Now next question: who kept generations of them uneducated? who diverted money that could have been used for education and welfare to finance wars and misadventures? who created thousands of brainwashing madrassas and made them into pious zombies to be used as strategic assets?
There is a saying in India:
Yatha Raja; Tatha Praja (AS IS KING SO IS HIS SUBJECTS)
If kings (the establishment, army, ISI and politicians, any and all in case of Pakistan) do not follow the law or misuse/abuse the law, they encourage the public to do the same.
If laws are not framed for the greater good of the entire society, they end up harming it more such as Blasphemy.
"What kind of people would do this, .. and exclude another, not just from religion, but from the pale of humanity itself, even in death?"

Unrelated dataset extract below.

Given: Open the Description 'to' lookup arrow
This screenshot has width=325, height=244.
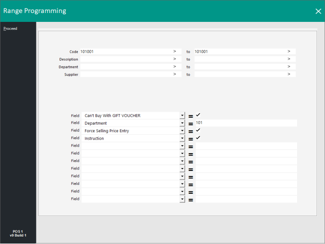Looking at the screenshot, I should tap(289, 59).
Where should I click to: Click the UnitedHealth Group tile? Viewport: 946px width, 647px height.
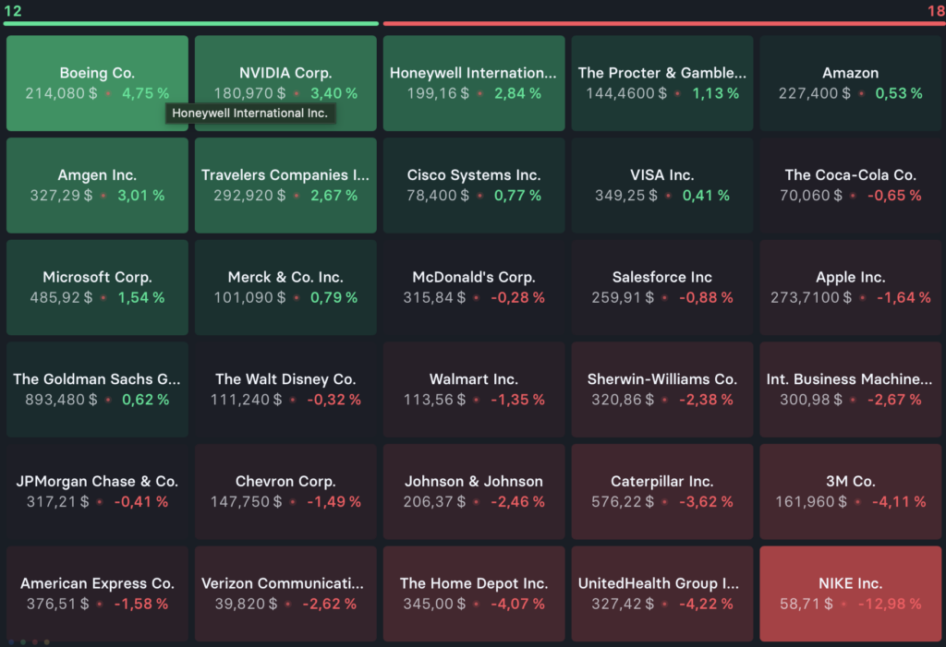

The same kind of people who descrated the 100 Ahmadi graves.
A good write up but also use too distant examples from an alien era and alien people. People have been brought up on a diet of hate. Everybody has come to a stage where the person believes that nobody else has a right to live, think, eat, meet, work, talk, walk, worship, kinship, leadership in a way different to him. Since he is not educated, patient, and impartial enough to have a decent discussion, he want to settle all arguments in the only way he is familiar with; violence. The bacteria of hate has truned a sweet cauldron of milk into very sour yoghurt. The way forward is to dilute, discard and drain and start afresh (with new milk) and keep it cool. Pakistan's course of action from now on will be a case study for many social scientists.

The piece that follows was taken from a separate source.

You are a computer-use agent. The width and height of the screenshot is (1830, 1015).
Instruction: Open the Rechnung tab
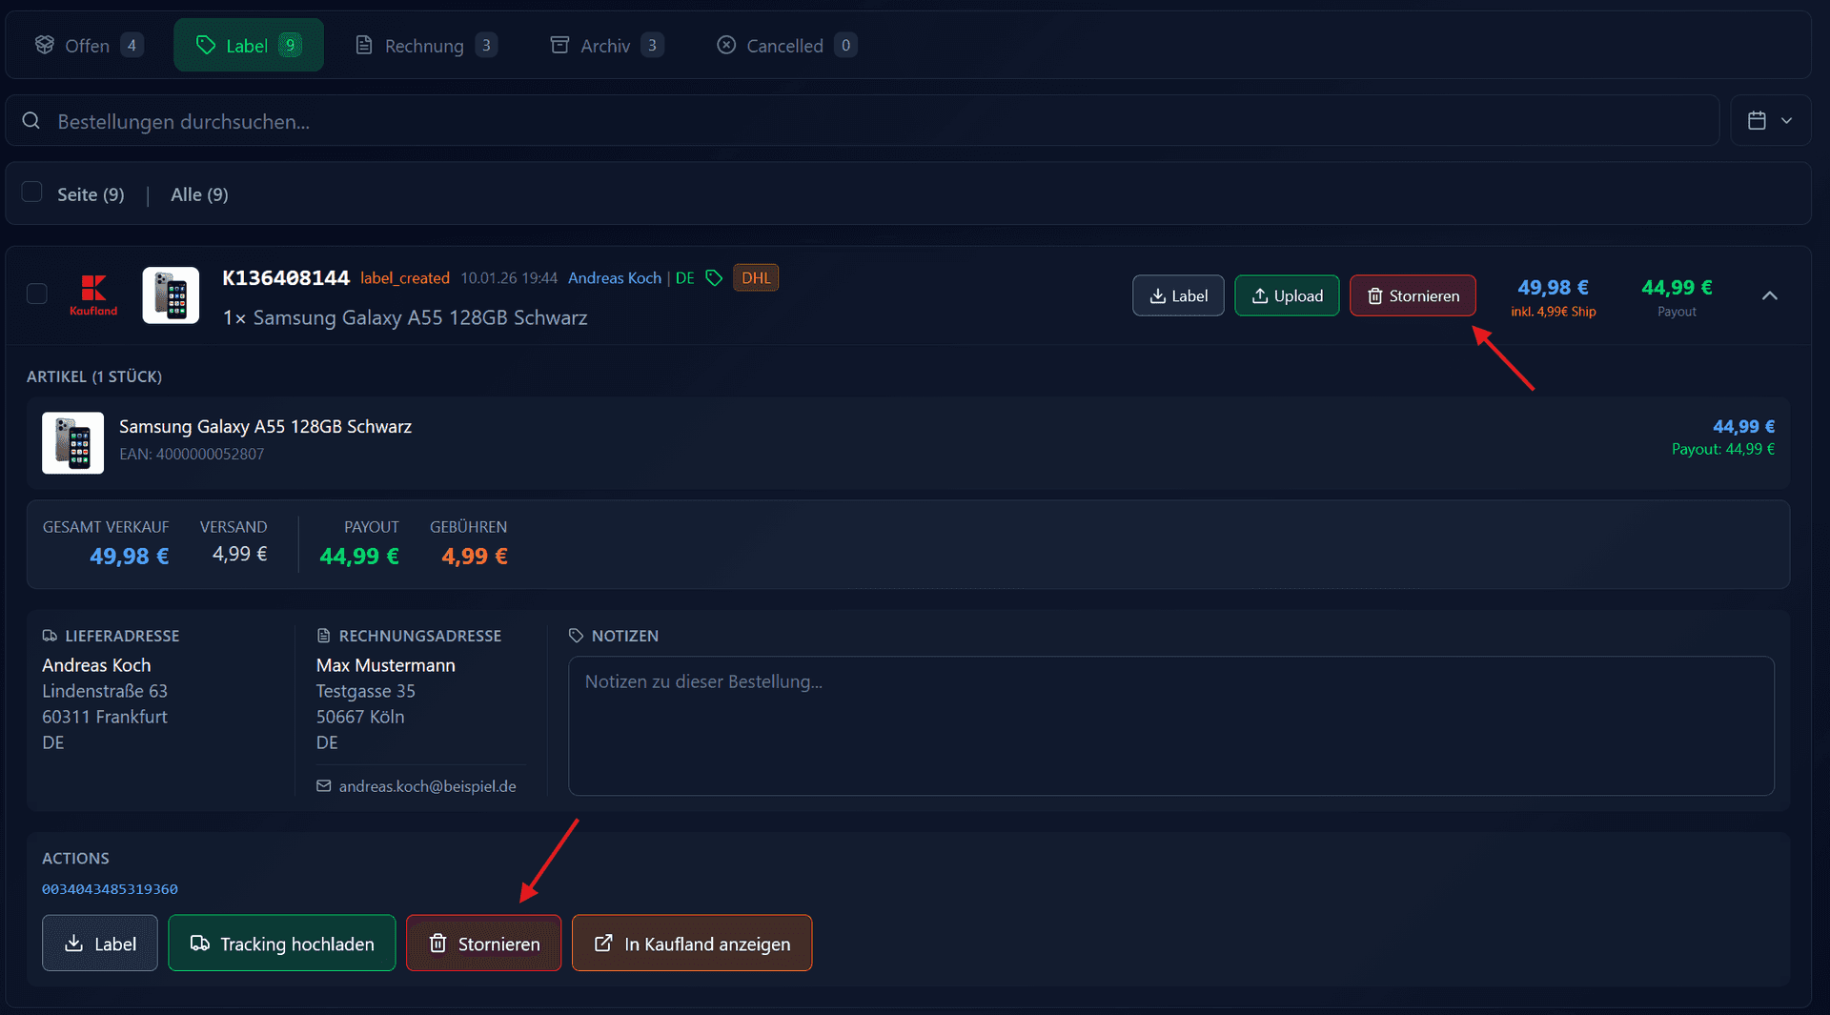pos(425,46)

We have no time for Greek mythologies. The law of Blesphamy in Pakistan is blesphamic itself and was put in by the nonmuslim Brits. It is the parliamentarians responsibility to rescind it, annul it and let the community leaders be held responsible for the citizen rights and responsibiities and to handle undesirable social behavours at local level. Anyone, who disturbs social peace should be punished with community services. In additition, the excommunication of a section of muslims by the parliament is blesphamic and unislamic. No human has the authority to confirm or annul the muslimhood of any. Muslim simply means that the individual PROMISES to follow the tenets of Islam and to live the life of a muslim. Glory is to God, we are all sinners and have no right to judge others muslimness..
Rex Minor
We should admit that the police handled the situation to minimize the damage. The burnt houses are being repaired. No one died. Badami Bagh incident is not about blasphemy alone. It is a signal to the ruling elite to change their ways. Iran, Turkey and Egypt have seen power shifting to Islamic parties. There lies the real question. Is Pakistan heading toward an Islamist order?

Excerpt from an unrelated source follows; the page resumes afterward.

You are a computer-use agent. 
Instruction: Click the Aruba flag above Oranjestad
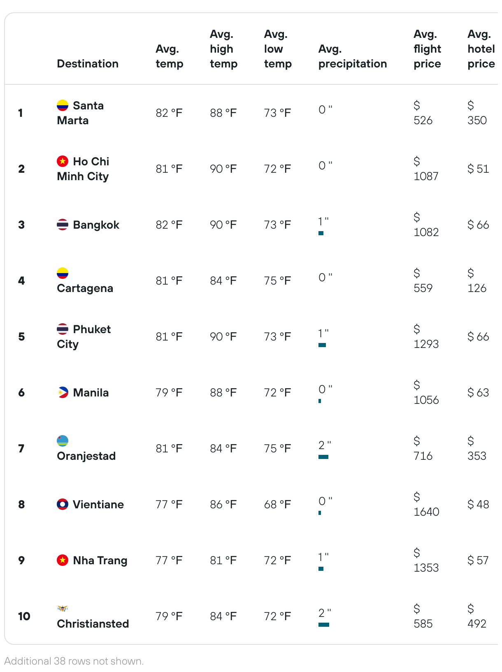point(63,441)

Excellent analogy! The tragedy in Pakistan is that certain Sunni groups have taken the law in their hands to achieve the results they want (use force to seize the property of minorities). It is true what right does the law give to the people to take the law in their hands. In Pakistan, the govt. has granted holiday to its citizens to engage in activities of alleged 'blasphemous' acts that occurred in other countries.
Answer: “normal” people; average Pakistanis; people going about the business of life; you and me. Do we have it in us to have a Mytilenian Debate? I don’t think so.
You have made some brave confessions here. Many readers may not agree.
However from a neutral standpoint its never enough worse to initiate a change. Hope enough Pakistanis will come forward to take that responsibility.
We are as good or bad as the rest
The sooner Pakistanis understand this, the better it is for their future.
Superbly written.
"...For him, the fundamental question in deciding the fate of the Mytilenians was not whether the latter were guilty of revolt but whether Athens was making the correct decision for itself." * "Nations are not authorised, by religion or by natural morals, to visit on the children of their enemies the misdoings of parents or of rulers."
Keynes, John Maynard. Essays in Persuasion (Kindle Locations 332-333). Norton. Kindle Edition.